Syngenta Flowers Donates to N.C. Non-Profit Organizations.

April 27, 2012 - 13:42
'Calliope Dark Red' Geranium

 Last week, Syngenta Flowers, Inc.,  announced it was donating 1,400 potted plants valued at $10,000 to four nonprofit organizations in the Greensboro, N.C., area.

Friends with Flowers, Greensboro Beautiful, Greensboro Housing Authority and Hospice and Palliative Care of Greensboro received their first potted plants during a community reception, hosted by Syngenta on  April 25, at the Greensboro Coliseum.

The flowers and reception were part of Syngenta’s Crop Demonstration Days, an invitation-only event that Syngenta hosts for its North American customers, industry partners, community leaders and 1,100 North Carolina employees. 

Approximately 1,400 potted plants bred by Syngenta and grown by greenhouse growers, were distributed to the community organizations at the close of the event.

“Most people know Syngenta because of our commitment to feed the world,” said Keelan Pulliam, head of Syngenta Flowers, Inc. “But we’re also very committed to feeding the soul, and we do so every day through the beautiful high quality flowers that we breed. We’re very excited that the local community will use the plants to beautify special places like hospice gardens, nursing homes, public areas and community gardens.”
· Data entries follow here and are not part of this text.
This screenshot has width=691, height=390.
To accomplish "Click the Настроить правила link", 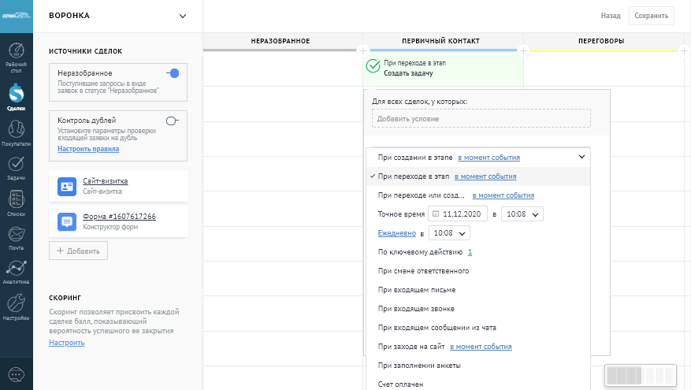I will 88,149.
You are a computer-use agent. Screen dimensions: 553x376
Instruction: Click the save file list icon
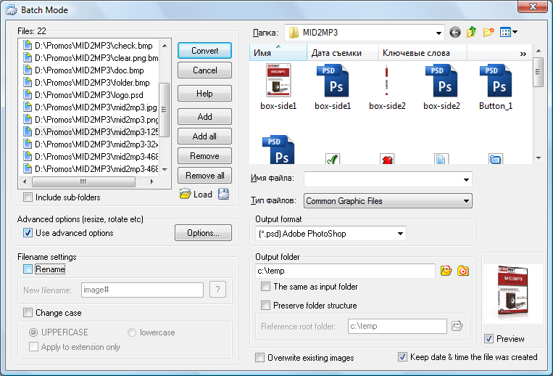pyautogui.click(x=224, y=194)
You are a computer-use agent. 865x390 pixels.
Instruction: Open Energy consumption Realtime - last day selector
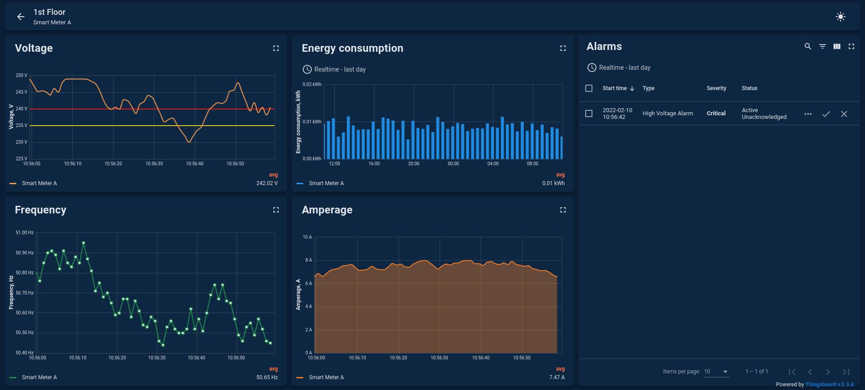pos(334,69)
Sally Cobb, a horticultural therapist and gardener with Hospice and Palliative Care of Greensboro, said her organization has the perfect place for the new flowers: their healing gardens. According to Cobb, the organization maintains several gardens on its seven-acre campus which patients, family members and staff use as quiet places for visits and reflection and the flowers will be well placed there.

“Hospice and Palliative Care of Greensboro has had a long relationship with Syngenta over the years and Syngenta has been very good to us,” Cobb states. “Thanks to this in-kind donation, we will now have new flowers to keep our gardens fresh and beautiful for all of our visitors and patients,” Cobb states.